In other words, your typical business analyst query is horrendously underutilizing the computer, by a factor of about 10,000x. This mismatch is why there exists a $100B market for database companies and technologies that can optimize these business queries (Spark, Parquet, Hadoop, MapReduce, Flume, etc.). They do so by using columnar databases and on-the-fly compression techniques like run-length encoding, bit-packing, and delta compression, which trade increased compute for more effective use of bandwidth. The result is blazing fast analytics queries that actually fully utilize the 100:1 available ratio of compute to disk.

How many FLOPs do we spend per byte of user data in an LLM? Well… consider the popular 7B model size. As a rough approximation, let’s say each parameter-byte interaction results in 1 FLOP, for an arithmetic intensity of \(10^{10}\) operations per byte processed. Other larger LLMs can go to \(10^{13}\). You could quibble about bytes vs. tokens or multiply vs. add and the cost of exponentiation. But does it really matter if it’s 8 or 9 orders of magnitude more expensive per byte than the business analyst query? Convnets for image processing have an arithmetic intensity of \(10^4\) - \(10^5\). It’s large but not unreasonable, which is why they’ve found many applications in factory QC, agriculture, satellite imagery processing, etc..

Needless to say, this insane arithmetic intensity breaks just about every assumption and expectation that’s been baked into the way we think about software for the past twenty years.

Technical implications

No need for distributed systems

Unless you work at a handful of companies that train LLMs from scratch, you will not have the budget to operate LLMs on “big data”. A single 1TB harddrive can store enough text data to burn 10 million dollars in GPT4 API calls!

As a result, most business use cases for LLMs will inevitably operate on small data - say, <1 million rows.

The software industry has spent well over a decade learning how to build systems that scale across trillions of rows and thousands of machines, with the tradeoff that you would wait at least 30s per invocation. We got used to this inconvenience because it let us turn a 10 day single-threaded job into a 20 minute distributed job.

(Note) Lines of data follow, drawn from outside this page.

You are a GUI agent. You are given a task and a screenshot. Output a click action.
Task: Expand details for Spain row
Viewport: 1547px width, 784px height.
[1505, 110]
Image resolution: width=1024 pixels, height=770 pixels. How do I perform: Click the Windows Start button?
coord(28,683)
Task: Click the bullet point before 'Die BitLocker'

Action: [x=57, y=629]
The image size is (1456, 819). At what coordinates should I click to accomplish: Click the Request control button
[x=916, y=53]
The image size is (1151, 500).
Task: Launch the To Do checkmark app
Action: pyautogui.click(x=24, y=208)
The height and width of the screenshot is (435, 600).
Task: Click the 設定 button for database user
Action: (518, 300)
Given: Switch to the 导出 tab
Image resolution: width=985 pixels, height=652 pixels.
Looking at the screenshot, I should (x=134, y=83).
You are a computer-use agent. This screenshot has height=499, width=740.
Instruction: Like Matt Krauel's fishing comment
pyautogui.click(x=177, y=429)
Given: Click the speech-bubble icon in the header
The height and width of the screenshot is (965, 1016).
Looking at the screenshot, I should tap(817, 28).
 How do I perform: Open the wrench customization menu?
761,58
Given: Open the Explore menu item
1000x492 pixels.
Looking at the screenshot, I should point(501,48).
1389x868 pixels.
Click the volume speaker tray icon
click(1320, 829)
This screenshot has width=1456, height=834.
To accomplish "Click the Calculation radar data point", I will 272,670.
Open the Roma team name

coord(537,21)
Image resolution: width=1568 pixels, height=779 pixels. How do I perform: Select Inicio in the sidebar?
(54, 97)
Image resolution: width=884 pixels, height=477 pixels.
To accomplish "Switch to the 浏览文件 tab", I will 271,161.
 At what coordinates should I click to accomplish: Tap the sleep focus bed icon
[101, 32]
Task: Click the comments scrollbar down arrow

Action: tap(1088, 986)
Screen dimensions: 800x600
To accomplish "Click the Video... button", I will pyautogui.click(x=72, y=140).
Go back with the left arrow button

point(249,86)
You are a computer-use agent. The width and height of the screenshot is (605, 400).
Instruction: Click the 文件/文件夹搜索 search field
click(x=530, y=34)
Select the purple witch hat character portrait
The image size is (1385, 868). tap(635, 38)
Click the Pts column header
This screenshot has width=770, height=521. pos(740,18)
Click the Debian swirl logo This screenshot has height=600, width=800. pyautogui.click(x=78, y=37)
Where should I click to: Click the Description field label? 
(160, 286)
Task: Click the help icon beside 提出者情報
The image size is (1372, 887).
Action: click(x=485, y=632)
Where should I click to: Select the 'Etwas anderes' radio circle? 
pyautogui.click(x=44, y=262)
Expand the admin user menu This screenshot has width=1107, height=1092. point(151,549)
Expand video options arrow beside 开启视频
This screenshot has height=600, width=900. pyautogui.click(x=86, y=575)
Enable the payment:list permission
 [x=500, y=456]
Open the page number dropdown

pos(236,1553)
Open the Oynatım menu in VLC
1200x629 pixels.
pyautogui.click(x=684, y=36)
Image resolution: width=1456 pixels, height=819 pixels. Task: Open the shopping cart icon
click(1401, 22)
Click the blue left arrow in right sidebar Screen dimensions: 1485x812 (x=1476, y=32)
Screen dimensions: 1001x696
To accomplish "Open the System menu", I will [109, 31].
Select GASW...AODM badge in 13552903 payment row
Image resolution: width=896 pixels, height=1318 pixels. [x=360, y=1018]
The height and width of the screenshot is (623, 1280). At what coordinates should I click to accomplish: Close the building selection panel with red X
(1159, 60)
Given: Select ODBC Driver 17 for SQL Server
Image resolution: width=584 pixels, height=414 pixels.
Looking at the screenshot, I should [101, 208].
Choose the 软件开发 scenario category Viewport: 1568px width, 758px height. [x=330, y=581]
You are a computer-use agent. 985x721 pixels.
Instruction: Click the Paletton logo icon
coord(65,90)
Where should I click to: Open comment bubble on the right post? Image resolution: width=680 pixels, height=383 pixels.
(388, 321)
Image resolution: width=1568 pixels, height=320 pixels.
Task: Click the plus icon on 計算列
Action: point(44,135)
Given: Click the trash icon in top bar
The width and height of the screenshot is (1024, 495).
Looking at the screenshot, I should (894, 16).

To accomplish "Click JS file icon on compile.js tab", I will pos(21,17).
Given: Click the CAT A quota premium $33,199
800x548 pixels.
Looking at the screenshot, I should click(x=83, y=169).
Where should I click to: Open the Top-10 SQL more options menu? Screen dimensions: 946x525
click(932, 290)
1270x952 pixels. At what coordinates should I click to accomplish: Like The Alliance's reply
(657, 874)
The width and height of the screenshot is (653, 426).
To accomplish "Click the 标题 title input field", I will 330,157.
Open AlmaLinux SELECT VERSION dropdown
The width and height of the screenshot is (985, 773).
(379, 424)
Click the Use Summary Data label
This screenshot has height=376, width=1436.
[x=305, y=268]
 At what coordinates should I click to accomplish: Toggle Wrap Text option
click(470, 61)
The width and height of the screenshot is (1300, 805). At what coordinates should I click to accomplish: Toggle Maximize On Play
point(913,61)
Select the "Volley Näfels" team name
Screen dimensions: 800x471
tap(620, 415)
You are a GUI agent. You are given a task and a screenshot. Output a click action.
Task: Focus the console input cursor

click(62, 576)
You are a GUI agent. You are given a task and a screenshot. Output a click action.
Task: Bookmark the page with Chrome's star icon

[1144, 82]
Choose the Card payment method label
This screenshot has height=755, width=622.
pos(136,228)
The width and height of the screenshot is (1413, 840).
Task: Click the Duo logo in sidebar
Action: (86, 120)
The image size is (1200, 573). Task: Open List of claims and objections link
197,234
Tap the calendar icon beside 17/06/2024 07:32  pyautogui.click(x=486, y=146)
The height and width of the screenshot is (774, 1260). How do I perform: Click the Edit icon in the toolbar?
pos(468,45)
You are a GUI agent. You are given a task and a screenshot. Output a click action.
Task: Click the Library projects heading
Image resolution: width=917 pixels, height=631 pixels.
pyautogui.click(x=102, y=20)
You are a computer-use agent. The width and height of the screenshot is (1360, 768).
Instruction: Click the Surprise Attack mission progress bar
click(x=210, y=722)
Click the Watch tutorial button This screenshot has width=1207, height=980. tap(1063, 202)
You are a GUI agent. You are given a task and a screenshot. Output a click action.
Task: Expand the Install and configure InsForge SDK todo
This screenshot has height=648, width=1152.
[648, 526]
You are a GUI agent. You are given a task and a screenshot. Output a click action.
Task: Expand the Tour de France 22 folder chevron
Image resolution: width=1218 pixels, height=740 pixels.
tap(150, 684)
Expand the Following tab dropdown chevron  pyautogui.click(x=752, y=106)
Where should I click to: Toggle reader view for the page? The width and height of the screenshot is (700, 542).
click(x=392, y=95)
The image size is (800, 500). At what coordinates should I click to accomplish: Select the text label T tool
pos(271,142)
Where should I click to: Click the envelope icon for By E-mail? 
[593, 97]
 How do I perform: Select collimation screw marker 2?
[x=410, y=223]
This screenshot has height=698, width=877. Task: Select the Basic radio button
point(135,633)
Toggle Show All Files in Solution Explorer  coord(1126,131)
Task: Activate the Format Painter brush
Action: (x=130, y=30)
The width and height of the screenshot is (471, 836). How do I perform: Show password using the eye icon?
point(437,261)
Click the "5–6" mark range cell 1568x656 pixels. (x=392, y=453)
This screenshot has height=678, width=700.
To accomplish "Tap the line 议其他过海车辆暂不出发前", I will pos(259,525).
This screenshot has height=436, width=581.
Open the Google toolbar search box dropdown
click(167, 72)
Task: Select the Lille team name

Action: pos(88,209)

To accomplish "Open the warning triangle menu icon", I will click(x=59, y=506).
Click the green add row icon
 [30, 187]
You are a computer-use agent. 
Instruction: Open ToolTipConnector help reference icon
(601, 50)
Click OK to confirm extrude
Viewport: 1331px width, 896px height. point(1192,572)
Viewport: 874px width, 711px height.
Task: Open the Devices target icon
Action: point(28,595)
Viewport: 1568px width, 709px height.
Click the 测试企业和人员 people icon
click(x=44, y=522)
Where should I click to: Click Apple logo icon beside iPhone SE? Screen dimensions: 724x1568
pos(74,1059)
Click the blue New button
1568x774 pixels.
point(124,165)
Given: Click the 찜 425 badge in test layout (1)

Now, faced with the daunting prospect of a mere 1 million rows, all of that is unnecessary complexity. Users deserve sub-second overheads when doing non-LLM computations on such small data. Lilac utilizes DuckDB to blast all cores on a single machine to compute basic summary statistics for every column in the user’s dataset, in less than a second - a luxury that we can afford because of small data!

Massive budget for bloat

Ordinarily, inefficiencies in per-item handling can add up to a significant cost. This includes things like network bandwidth/latency, preprocessing of data in a slow language like Python, HTTP request overhead, unnecessary dependencies, and so on.

LLMs are so expensive that everything else is peanuts. There is a lot more budget for slop and I fully expect businesses to use this budget. I am sorry to the people who are frustrated with the increasing bloat of the modern software stack - LLMs will bring on yet another expansionary era of bloat.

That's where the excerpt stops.